- LIST OF TASKS -
1. Reproduce the passage of the DLA Distribution article from "NEW CUMBERLAND, Pa." to "crisis to conflict.".
2. Answer these questions from the DLA Distribution article.
(a) At which distribution center is the new warehouse management system slated to go live this summer?
(b) How many distribution centers currently use voice technology to pick material?
(c) At how many DLA Distribution locations is F-35 material now stored?

PAGE EXCERPT START

NEW CUMBERLAND, Pa. –
Work is underway to redesign the physical network of Defense Logistics Agency Distribution’s worldwide distribution centers to reduce costs and improve performance, the leadership team at DLA Distribution Headquarters told Leigh Method, the Defense Department’s deputy assistant Defense Secretary for logistics, during a May 5 visit to the agency’s headquarters in New Cumberland, Pennsylvania.
Marine Corps Maj. Gen. Keith Reventlow, DLA Distribution commanding general, explained DLA Distribution’s strategy for becoming more efficient for the future — ensuring material is where it needs to be when the Defense Department moves from crisis to conflict.
Modernizing infrastructure and equipment is key to the agency’s future. The current platform uses programming language from the 1950’s and will be replaced with a new warehouse management system. The new system is slated to go live this summer at DLA Distribution Corpus Christi, Texas and uses a goods to person strategy, that delivers material to workstations, rather than employees traveling to multiple locations. The WMS also assists supervisors with managing and assigning workload and verifying that picks have been completed properly.
Distribution workers at nine distribution centers are currently using voice technology to pick material for customers. With the new system, workers wear headsets that read items to be picked and use mobile tablets and printers to complete the pick process. The technology also eliminates the possibility of misreading the quantity from a paper pick ticket. The initial studies show a 30% increase in item pick accuracy with the new technology, on track for implementation at another six distribution centers by the end of the fiscal year.
In addition to modernization, a discussion on DLA’s scheduled truck shipments evolved as Method described a project on her priority list, level setting installation access for truck drivers. The project involves integrating physical security to set a standard system for all delivery trucks to access Defense Department installations to improve velocity.
The DLA Distribution team also described the conservation efforts currently underway across the worldwide Distribution network to include steam to natural gas conversion, electric vehicle charging stations, solar rooftops, planned battery energy storage and energy efficient warehouse lighting. As the team described energy conservation initiatives across the agency, Method indicated that energy conservation is another key DOD project, referencing the Defense Department’s 2021 Climate Adaptation Plan.
With Method’s previous experience as the senior advisor for sustainment and deputy director of the F-35 Integration Office at Air Force Headquarters, she was interested to learn that F-35 material is now being stored at seven DLA Distribution locations and eager to help drive the transfer of additional material to DLA Distribution warehouses.
Since Method joined DOD almost two years ago, she indicated that COVID-19, climate change and contingency operations have been focuses of daily discussions. While the pandemic prevented her from visiting DOD agencies sooner, she’s glad she had more time to help agencies develop tools for delivering better capability to the warfighter.

PAGE EXCERPT END
PROVIDED RECORDS START

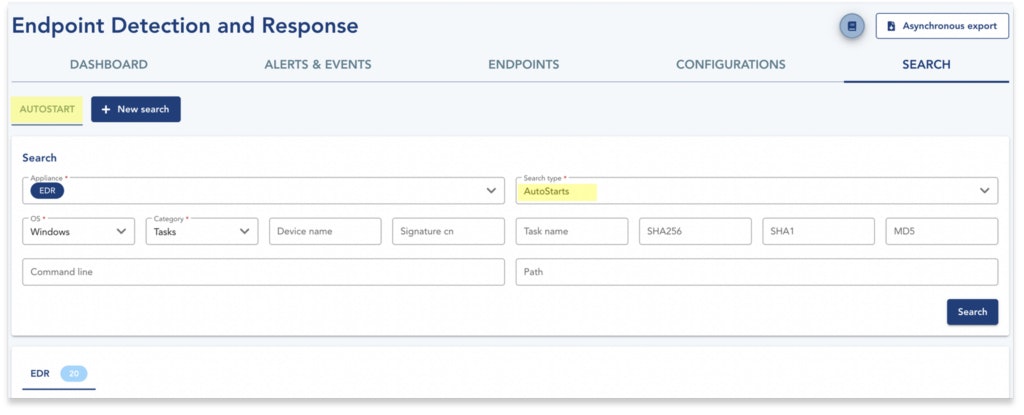Viewport: 1024px width, 415px height.
Task: Click the Asynchronous export button
Action: click(942, 26)
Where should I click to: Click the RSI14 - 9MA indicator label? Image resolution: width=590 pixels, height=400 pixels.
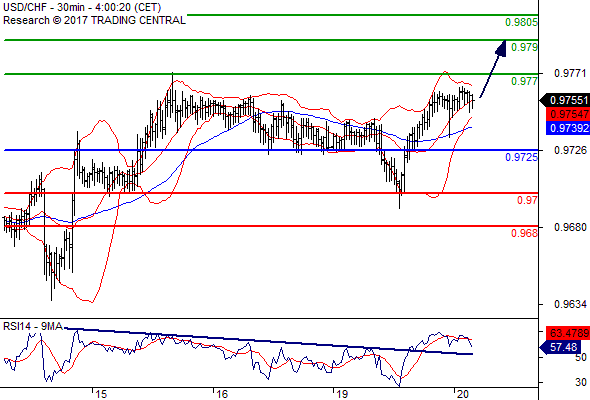coord(33,326)
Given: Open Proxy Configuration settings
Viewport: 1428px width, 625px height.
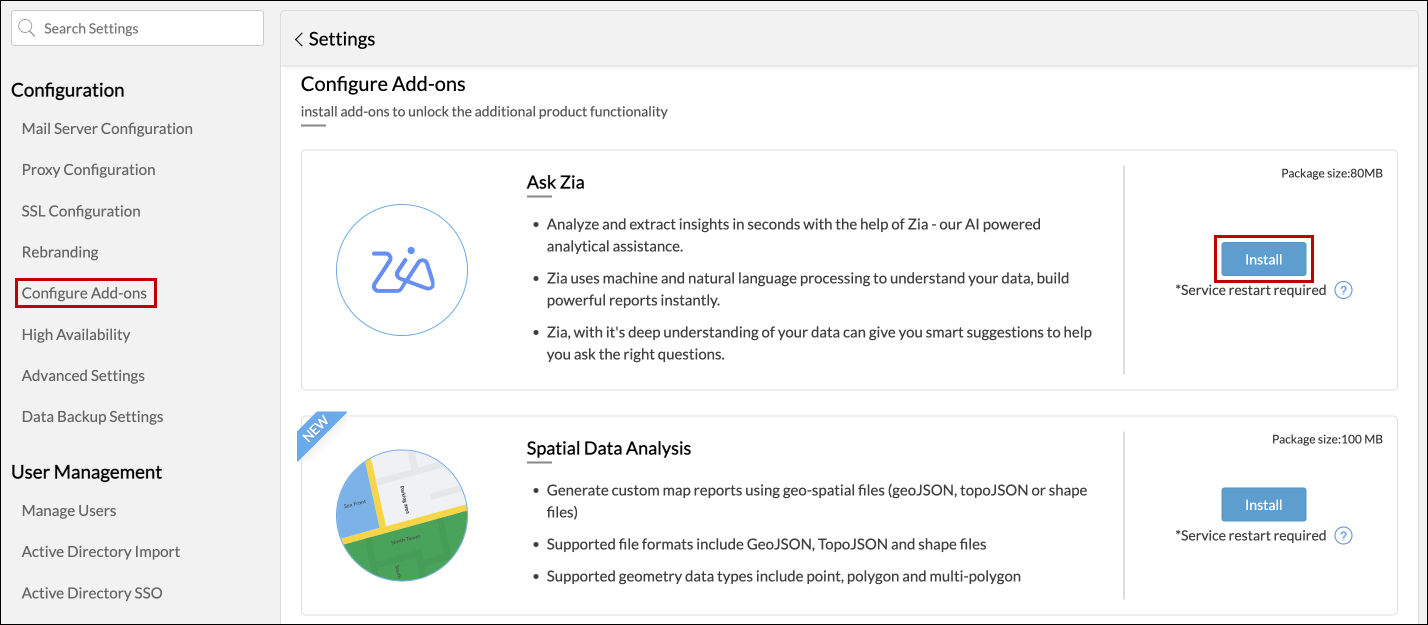Looking at the screenshot, I should point(88,170).
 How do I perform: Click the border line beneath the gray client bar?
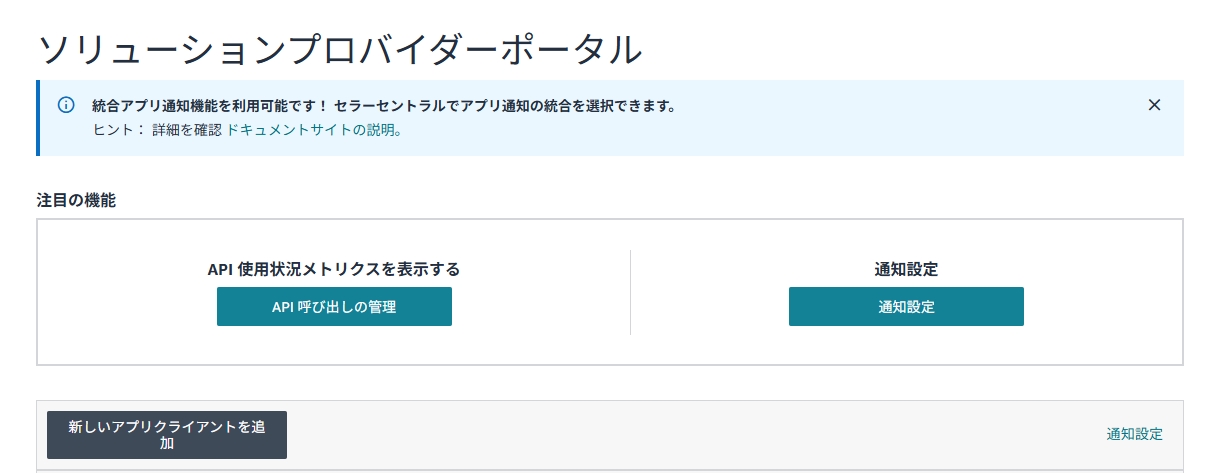point(610,469)
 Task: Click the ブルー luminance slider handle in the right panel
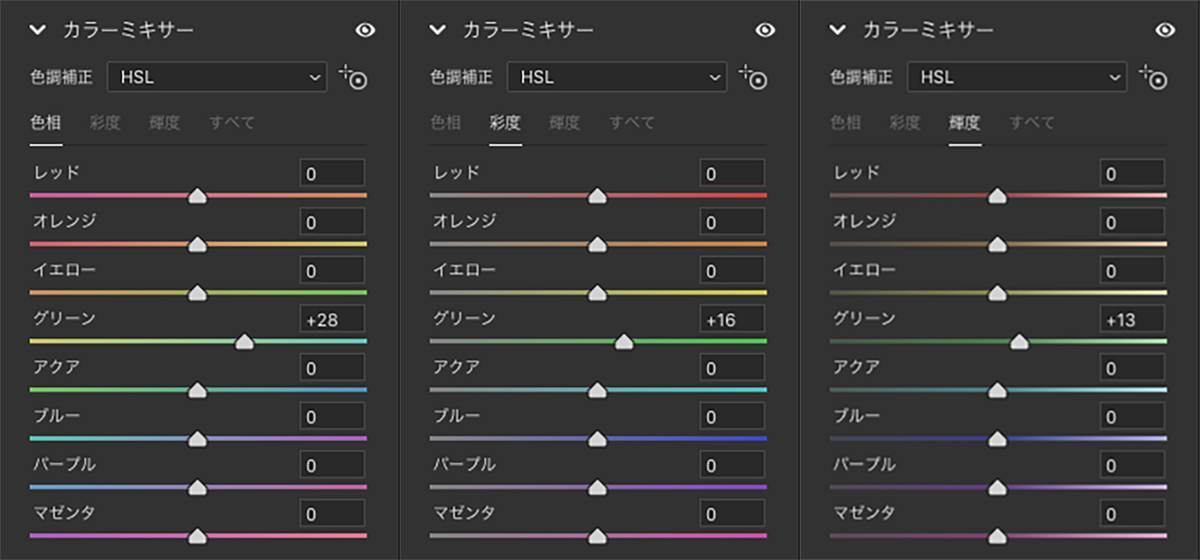997,439
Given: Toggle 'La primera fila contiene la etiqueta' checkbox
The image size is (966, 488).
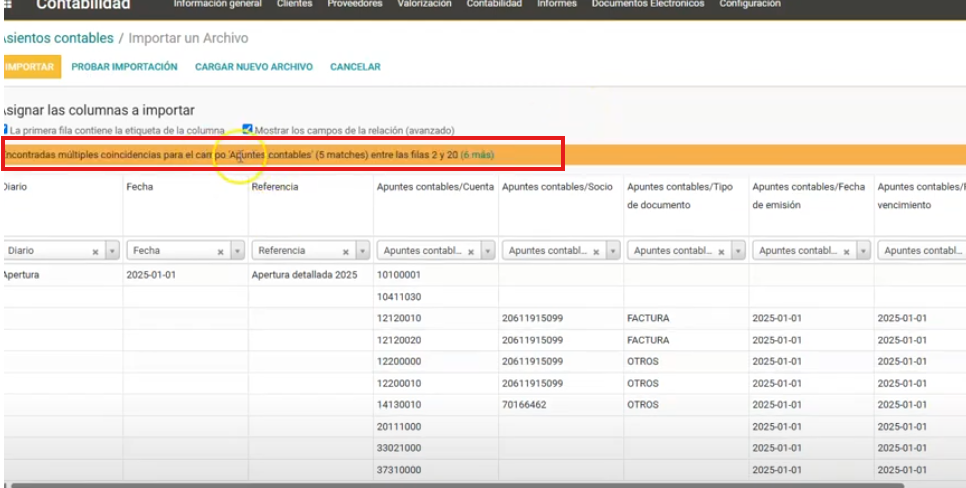Looking at the screenshot, I should [4, 130].
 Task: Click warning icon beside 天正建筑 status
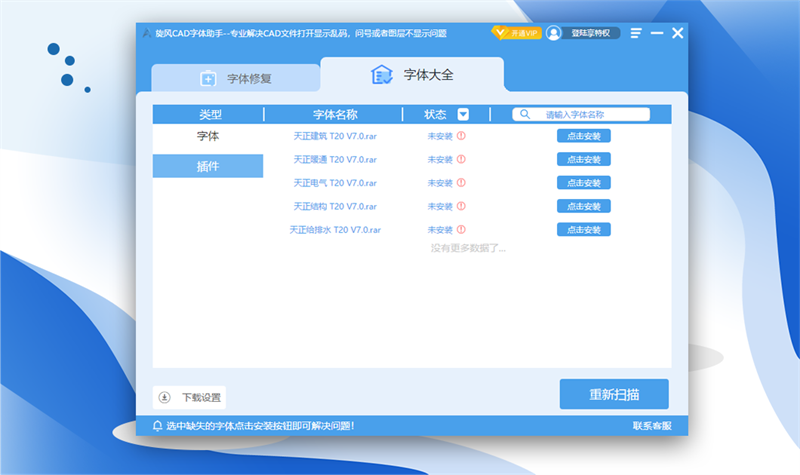461,136
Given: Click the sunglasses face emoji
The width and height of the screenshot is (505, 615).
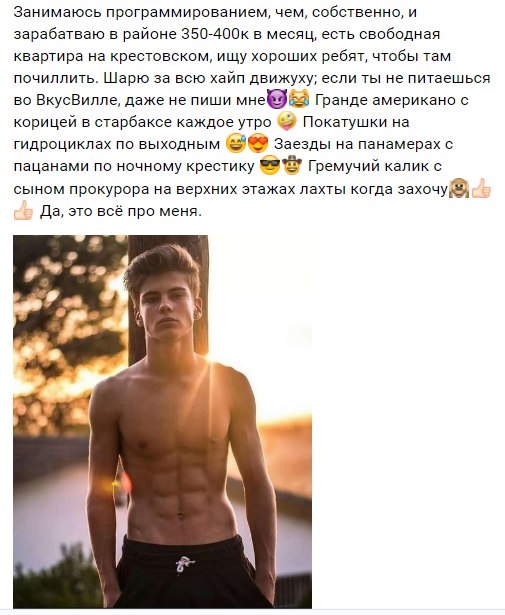Looking at the screenshot, I should click(271, 166).
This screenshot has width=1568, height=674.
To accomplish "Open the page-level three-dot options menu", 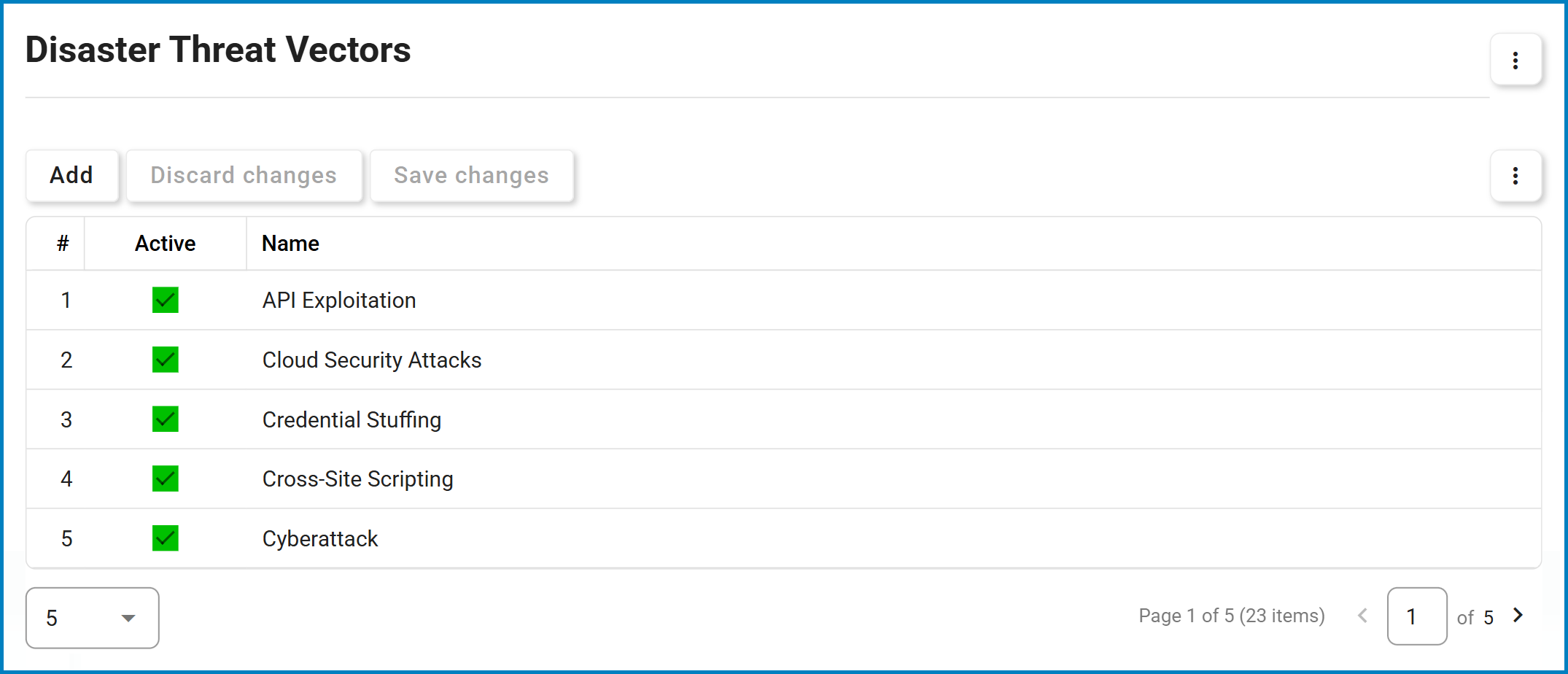I will 1515,60.
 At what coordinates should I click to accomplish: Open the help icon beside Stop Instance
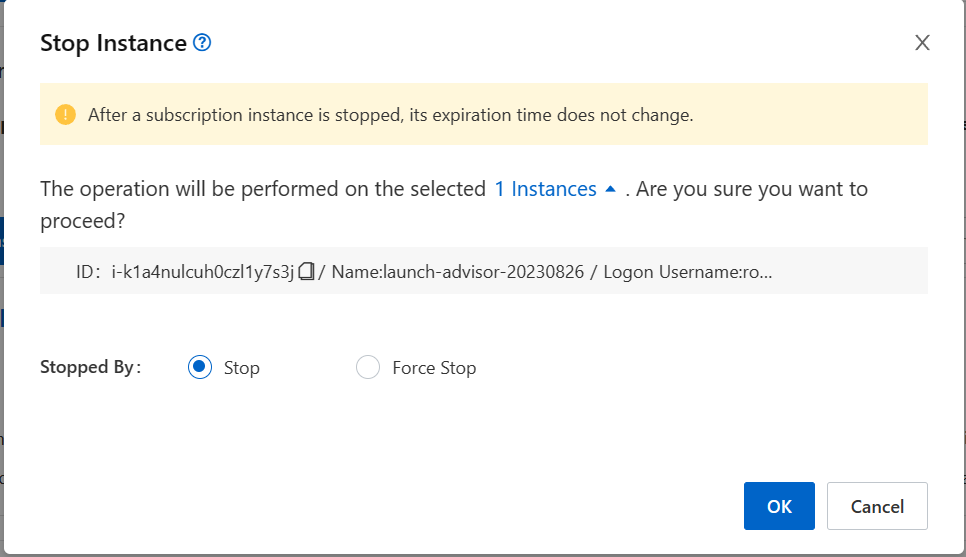click(x=202, y=43)
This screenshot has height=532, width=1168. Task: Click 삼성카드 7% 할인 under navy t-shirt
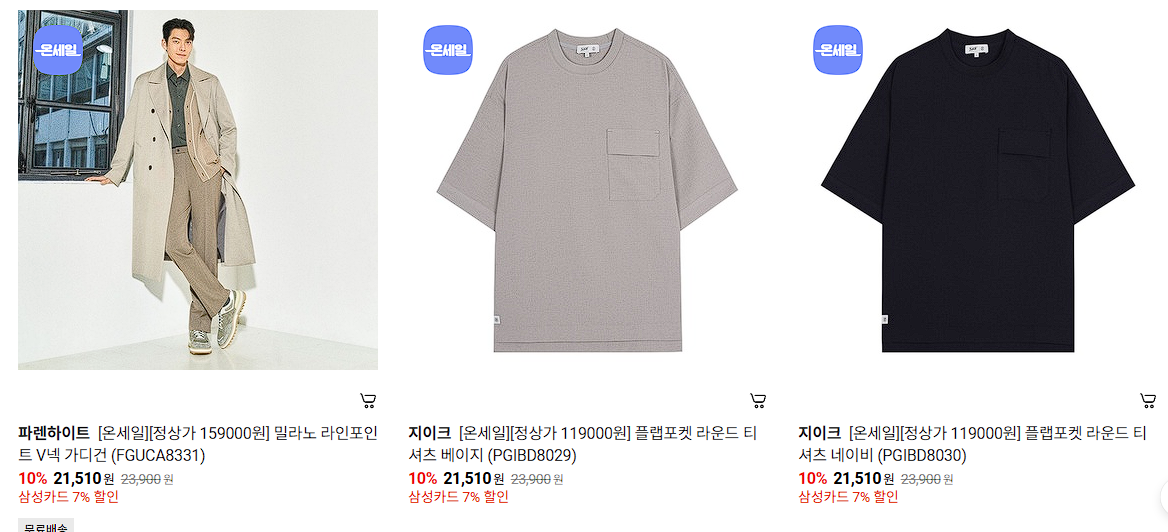(x=848, y=497)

PROVIDED RECORDS END

- SOLUTIONS TO EACH TASK -
1.
NEW CUMBERLAND, Pa. –
Work is underway to redesign the physical network of Defense Logistics Agency Distribution’s worldwide distribution centers to reduce costs and improve performance, the leadership team at DLA Distribution Headquarters told Leigh Method, the Defense Department’s deputy assistant Defense Secretary for logistics, during a May 5 visit to the agency’s headquarters in New Cumberland, Pennsylvania.
Marine Corps Maj. Gen. Keith Reventlow, DLA Distribution commanding general, explained DLA Distribution’s strategy for becoming more efficient for the future — ensuring material is where it needs to be when the Defense Department moves from crisis to conflict.

2.
(a) DLA Distribution Corpus Christi, Texas
(b) Nine
(c) Seven